Note 1. Basis of Presentation

In the opinion of management of QLogic Corporation (QLogic or the Company), the accompanying unaudited condensed consolidated financial statements contain all normal recurring accruals and adjustments necessary to present fairly the Company’s consolidated financial position, results of operations and cash flows. The accompanying condensed consolidated financial statements should be read in conjunction with the consolidated financial statements included in the Company’s Annual Report on Form 10-K for the fiscal year ended April 3, 2011. The results of operations for the three and six months ended October 2, 2011 are not necessarily indicative of the results that may be expected for the entire fiscal year. The preparation of financial statements in accordance with U.S. generally accepted accounting principles requires management to make estimates that affect the amounts reported in the Company’s consolidated financial statements and accompanying notes. The Company evaluates its estimates on an ongoing basis using historical experience and other factors, including the current economic environment. Among the significant estimates affecting the consolidated financial statements are those related to revenue recognition, stock-based compensation, income taxes, investment securities, inventories, goodwill and long-lived assets. The actual results experienced by the Company could differ materially from management’s estimates.
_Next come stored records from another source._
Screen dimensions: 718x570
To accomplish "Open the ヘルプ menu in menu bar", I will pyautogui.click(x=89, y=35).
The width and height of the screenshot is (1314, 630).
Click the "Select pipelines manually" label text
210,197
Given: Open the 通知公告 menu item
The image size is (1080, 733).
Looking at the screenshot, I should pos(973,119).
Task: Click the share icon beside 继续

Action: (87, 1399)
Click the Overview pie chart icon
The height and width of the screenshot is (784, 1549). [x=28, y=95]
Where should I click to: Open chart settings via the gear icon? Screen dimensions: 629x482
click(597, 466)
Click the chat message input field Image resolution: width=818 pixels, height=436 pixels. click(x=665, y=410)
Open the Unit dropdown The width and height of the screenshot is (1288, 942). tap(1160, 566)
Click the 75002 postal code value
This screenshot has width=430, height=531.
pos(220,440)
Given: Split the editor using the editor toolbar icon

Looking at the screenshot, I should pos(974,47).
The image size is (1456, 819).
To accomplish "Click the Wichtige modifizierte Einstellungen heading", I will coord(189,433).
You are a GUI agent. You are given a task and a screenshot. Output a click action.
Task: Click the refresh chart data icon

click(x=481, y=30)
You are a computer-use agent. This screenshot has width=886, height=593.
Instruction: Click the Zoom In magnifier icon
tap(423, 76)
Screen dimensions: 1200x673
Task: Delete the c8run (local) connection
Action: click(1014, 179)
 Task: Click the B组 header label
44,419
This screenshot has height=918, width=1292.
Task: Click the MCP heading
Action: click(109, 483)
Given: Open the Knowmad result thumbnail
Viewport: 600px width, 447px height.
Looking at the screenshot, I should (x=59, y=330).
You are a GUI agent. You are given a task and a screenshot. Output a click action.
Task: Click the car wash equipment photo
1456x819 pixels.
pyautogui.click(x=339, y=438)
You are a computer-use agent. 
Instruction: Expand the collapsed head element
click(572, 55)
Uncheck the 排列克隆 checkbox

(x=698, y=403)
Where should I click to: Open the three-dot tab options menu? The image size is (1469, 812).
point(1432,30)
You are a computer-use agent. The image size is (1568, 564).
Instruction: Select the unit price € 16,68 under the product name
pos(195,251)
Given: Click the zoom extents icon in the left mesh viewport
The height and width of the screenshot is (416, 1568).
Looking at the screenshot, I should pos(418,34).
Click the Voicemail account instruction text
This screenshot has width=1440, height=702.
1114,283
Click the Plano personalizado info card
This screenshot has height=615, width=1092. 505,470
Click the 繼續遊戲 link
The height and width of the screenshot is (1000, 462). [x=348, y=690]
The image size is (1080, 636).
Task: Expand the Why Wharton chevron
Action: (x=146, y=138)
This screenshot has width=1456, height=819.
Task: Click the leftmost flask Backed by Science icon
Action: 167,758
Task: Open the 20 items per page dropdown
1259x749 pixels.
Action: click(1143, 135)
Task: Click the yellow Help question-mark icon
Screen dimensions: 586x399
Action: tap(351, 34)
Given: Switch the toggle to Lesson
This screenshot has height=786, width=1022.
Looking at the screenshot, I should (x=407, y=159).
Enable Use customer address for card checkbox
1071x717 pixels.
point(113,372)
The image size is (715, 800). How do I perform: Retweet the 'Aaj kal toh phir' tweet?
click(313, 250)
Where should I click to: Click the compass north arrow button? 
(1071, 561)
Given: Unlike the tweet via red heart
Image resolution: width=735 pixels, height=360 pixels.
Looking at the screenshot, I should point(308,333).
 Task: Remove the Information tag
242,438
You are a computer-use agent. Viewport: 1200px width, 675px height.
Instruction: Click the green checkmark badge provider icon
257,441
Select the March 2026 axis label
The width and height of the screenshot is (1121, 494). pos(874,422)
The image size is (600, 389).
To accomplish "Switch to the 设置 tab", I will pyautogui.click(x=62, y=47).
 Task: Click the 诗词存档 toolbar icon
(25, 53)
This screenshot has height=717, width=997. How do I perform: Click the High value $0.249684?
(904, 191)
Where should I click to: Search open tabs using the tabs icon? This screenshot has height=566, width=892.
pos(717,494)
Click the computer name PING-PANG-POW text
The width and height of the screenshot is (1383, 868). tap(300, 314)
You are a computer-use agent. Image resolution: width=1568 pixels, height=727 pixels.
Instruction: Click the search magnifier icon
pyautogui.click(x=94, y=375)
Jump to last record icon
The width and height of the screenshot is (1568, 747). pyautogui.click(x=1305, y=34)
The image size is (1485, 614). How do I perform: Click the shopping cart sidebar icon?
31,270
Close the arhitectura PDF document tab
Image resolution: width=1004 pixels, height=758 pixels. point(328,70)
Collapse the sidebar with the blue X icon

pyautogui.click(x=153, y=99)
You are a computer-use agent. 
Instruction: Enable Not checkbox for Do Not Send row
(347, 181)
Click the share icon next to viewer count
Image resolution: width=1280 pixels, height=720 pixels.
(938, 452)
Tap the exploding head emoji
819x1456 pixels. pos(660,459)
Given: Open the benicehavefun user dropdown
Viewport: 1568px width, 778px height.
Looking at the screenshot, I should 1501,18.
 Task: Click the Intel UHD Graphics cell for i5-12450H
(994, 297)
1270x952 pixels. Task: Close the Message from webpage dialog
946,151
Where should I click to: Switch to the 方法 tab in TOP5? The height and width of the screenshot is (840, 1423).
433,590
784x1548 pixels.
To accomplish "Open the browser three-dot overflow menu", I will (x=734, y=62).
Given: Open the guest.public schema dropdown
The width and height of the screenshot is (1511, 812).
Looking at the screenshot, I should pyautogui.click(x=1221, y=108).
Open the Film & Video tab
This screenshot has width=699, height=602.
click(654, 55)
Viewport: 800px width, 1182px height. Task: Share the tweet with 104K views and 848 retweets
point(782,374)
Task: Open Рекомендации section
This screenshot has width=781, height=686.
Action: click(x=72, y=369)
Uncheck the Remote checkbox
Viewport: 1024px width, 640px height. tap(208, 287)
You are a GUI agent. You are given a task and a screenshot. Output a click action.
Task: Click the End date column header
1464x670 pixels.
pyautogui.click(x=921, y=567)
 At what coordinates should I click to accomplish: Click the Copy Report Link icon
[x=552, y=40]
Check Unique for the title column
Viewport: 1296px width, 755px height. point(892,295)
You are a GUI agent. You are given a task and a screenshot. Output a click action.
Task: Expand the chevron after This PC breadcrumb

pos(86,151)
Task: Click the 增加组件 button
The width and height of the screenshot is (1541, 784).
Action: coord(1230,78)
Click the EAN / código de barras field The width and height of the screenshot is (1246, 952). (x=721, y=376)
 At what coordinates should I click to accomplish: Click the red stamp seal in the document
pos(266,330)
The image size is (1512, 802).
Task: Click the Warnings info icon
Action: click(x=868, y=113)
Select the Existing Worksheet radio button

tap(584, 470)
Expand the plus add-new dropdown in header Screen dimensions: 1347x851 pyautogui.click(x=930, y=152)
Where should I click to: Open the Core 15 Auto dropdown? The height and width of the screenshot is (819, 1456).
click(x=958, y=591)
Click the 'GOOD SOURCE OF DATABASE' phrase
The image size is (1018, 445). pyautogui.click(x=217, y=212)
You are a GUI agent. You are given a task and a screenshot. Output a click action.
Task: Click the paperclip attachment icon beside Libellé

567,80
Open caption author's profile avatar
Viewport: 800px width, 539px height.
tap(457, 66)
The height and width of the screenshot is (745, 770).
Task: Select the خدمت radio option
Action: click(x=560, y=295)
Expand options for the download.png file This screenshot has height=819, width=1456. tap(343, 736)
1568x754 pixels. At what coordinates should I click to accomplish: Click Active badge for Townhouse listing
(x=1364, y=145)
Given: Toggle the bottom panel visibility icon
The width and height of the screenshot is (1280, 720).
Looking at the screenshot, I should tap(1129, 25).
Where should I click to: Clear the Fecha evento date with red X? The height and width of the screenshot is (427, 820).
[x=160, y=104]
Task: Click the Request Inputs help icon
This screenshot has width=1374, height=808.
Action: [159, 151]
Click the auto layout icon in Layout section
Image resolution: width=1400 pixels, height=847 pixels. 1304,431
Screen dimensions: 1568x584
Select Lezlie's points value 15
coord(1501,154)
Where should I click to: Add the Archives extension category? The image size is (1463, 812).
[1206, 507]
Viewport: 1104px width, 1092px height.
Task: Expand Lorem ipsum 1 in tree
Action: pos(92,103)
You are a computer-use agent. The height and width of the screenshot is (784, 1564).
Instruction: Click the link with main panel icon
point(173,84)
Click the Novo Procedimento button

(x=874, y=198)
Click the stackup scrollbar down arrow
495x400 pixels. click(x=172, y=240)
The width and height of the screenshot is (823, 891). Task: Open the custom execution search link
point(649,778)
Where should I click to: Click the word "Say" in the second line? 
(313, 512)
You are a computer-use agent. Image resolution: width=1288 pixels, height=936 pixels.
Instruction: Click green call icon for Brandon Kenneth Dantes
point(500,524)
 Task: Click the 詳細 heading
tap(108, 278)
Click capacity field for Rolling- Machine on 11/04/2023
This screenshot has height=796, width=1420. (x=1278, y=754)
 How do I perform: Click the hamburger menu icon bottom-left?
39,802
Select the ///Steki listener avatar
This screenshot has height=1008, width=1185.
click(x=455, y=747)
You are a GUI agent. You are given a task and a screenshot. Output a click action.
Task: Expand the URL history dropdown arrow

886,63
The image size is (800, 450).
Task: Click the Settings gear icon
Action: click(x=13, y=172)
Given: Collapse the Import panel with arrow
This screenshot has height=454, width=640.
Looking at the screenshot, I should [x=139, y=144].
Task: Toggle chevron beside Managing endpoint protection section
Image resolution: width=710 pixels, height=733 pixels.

Recently Adopted Accounting Standards

In September 2009, the Financial Accounting Standards Board reached a consensus on Accounting Standards Update (ASU) 2009-13, “Revenue Recognition (Topic 605) — Multiple-Deliverable Revenue Arrangements” and ASU 2009-14, “Software (Topic 985) — Certain Revenue Arrangements That Include Software Elements.” ASU 2009-13 modifies the requirements that must be met for an entity to recognize revenue from the sale of a delivered item that is part of a multiple-element arrangement when other items have not yet been delivered. ASU 2009-13 establishes a selling price hierarchy that allows for the use of an estimated selling price to determine the allocation of arrangement consideration to a deliverable in a multiple-element arrangement where neither vendor-specific objective evidence nor third-party evidence is available for that deliverable. Overall arrangement consideration is allocated at the inception of the arrangement to all deliverables based on their relative selling prices. The residual method of allocating arrangement consideration has been eliminated. ASU 2009-14 modifies the software revenue recognition guidance to exclude from its scope tangible products that contain both software and non-software components that function together to deliver a product’s essential functionality. The Company adopted the provisions of these standards beginning in the first quarter of fiscal 2012 on a prospective basis. The adoption of these standards did not have a material impact on the Company’s condensed consolidated financial statements.